Constant Therapy lets patients continue treatment at home and track their progress. For caregivers, the five-year-old company is accumulating exercise data that might be used to help deliver more personalized care and perhaps new insights into how patients relearn lost skills. The app has been used by tens of thousands of patients at healthcare facilities such as Massachusetts General Hospital and VA medical centers located around the country, says president and founder Veera Anantha.

The Learning Corp has 25 employees and has raised $13 million from investors to date, Anantha says. Its backers include Golden Seeds, Kapor Capital, and Community Health Network of Connecticut.

—PathAI

Pathologists provide the “ground truth” for disease diagnosis by studying tissue samples from patients, says PathAI co-founder and CEO Andy Beck. But they still typically make diagnoses by looking at these samples through microscopes. PathAI’s team is developing machine learning technologies and other digital tools aimed at helping pathologists detect disease more quickly and precisely.

They’ve already shown it’s possible. Two years ago, Beck, PathAI co-founder Aditya Khosla, and vice president of machine learning Dayong Wang were part of a team of researchers that demonstrated a deep learning system that could analyze microscope images of breast biopsies and identify cancer with almost the same accuracy as a pathologist. The pathologist’s accuracy rate improved when the human’s diagnoses were combined with the automated system’s analysis.

Beck’s two-year-old company is working with Philips to develop software for automated detection of breast cancer from digitized slides. Drug development is another focus area. PathAI’s customers include pharmaceutical companies, such as Bristol-Myers Squibb (NYSE: BMY), who are using the startup’s software to analyze pathology samples from clinical trials to better understand which patients respond to a drug and why.

Beck says PathAI has 40 employees and has raised $15 million in venture capital from General Catalyst Partners and Pillar Companies, among others.

—Pear Therapeutics

Pear Therapeutics’ name is a pun referring to the startup’s efforts to “pair” medically beneficial software with prescription drugs and other treatments. It also signals Pear’s “audacious goal of becoming the most successful tech company ever named after a fruit, and putting Apple to shame,” CEO Corey McCann jokes. That might not come to fruition (sorry, couldn’t resist), but five-year-old Pear does claim a milestone in digital therapeutics: last September, its flagship product, “reSET,” became the first software the FDA has cleared to be prescribed to help treat a disease.

Pixel coordinate grounding data:
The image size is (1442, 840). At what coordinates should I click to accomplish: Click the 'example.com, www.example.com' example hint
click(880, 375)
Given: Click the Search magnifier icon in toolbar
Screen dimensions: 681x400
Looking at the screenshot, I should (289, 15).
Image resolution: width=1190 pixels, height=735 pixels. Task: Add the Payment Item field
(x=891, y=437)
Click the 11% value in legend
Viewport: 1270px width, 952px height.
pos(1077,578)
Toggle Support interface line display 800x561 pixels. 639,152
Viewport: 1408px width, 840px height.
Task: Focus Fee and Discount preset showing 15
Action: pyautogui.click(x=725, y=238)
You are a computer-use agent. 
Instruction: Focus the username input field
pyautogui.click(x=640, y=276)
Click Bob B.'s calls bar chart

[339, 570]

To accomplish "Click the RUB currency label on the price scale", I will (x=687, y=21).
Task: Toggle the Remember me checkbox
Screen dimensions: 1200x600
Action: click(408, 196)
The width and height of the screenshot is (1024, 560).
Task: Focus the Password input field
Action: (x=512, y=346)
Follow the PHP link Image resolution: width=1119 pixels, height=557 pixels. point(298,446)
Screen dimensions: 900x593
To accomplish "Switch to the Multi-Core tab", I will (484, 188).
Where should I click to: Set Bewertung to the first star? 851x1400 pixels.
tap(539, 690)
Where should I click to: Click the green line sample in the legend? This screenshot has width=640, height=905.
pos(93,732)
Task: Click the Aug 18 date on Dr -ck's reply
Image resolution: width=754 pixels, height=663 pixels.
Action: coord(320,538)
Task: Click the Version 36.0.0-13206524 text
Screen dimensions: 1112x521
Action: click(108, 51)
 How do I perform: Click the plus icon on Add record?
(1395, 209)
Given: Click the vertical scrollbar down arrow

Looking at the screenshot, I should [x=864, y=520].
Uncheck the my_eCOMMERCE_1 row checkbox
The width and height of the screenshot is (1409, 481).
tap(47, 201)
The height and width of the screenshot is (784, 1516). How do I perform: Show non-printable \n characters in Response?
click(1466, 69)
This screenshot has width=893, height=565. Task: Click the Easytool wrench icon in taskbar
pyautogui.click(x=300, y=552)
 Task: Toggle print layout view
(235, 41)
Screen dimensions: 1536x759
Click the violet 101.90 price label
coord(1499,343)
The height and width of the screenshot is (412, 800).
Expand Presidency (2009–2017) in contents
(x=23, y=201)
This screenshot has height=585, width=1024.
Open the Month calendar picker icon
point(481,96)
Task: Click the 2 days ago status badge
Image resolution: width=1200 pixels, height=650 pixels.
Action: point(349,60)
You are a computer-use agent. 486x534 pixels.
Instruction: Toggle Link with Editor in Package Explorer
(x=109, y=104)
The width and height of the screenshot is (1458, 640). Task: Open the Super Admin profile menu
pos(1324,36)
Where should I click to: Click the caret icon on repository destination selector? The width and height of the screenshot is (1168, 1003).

◆ **ASSIGNMENT**
Copy the health startup text from "The Learning Corp" up to and including "Network of Connecticut.", swapping "investors" for "funders".

◆ **TASK RESULT**
The Learning Corp has 25 employees and has raised $13 million from funders to date, Anantha says. Its backers include Golden Seeds, Kapor Capital, and Community Health Network of Connecticut.